To understand what dirty data looks like, we often need to understand what clean data looks and feels like. The quote I often use is “… people don’t know different until they see different.”
Another quote that may apply is “… Perspective is not everything, it’s the ONLY thing.” We often need to force ourselves to change position, to change direction, to use light in a new way or move ourselves outside of our comfort zone to get a new perspective. We don’t improve anything by sitting still.
We need to see our data from a new perspective to appreciate it’s value or potential. How can we ‘clean’ up our data to arrive at a position of knowing what to throw out?

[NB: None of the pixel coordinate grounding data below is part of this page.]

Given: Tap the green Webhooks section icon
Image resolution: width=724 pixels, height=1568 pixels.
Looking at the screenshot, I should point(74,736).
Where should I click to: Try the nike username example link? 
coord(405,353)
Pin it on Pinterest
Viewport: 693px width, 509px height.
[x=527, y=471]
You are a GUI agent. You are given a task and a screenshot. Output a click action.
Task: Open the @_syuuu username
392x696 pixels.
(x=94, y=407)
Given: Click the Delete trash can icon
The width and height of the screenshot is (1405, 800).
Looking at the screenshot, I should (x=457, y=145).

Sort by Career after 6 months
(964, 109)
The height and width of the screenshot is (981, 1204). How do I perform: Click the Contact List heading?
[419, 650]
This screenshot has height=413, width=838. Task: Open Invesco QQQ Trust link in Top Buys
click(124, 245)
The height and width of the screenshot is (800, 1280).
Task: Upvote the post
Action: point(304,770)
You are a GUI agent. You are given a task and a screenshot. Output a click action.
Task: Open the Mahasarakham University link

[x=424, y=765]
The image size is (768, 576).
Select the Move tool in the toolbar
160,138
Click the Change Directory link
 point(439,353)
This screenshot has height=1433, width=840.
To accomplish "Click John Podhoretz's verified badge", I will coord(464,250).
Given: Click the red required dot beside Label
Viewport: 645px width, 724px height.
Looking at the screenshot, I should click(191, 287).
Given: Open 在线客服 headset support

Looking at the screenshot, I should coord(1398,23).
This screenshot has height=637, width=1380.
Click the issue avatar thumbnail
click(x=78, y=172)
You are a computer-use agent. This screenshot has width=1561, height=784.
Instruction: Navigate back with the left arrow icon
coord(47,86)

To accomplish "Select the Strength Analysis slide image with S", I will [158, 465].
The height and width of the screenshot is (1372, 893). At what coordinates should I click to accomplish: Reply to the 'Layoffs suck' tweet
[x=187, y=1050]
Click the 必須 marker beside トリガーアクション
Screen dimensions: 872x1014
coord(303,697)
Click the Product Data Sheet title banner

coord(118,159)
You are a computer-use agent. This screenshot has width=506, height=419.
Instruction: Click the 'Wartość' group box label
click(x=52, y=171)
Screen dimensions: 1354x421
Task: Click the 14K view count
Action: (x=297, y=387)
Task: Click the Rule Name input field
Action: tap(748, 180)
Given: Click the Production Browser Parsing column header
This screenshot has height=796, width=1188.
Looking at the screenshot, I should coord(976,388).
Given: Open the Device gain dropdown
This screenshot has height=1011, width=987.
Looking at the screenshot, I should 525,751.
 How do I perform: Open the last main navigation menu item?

The Marketing perspective might be to augment the existing data with additional demographics from 3rd party vendors to arrive at various methods for segmenting the data. It might also be advantageous to cleanse any applicable address data for consistency and correctness. The results may then be associated with various business entities (ie; groups, sectors, lines) and objectives to determine if there are any relationships or statistically significant identifiers.
The Legal perspective might be to retain only that data that is required for the success of the business. Retaining data just to retain data may obligate the business to unfavorable fines in the future. For example, the more data retained, the more lawyer expenses that may be incurred to sift thru the mounds of data in the event of a future lawsuit. Review the legal requirements for your business engagements and adjust the data parameters and filters for corporate advantage and success.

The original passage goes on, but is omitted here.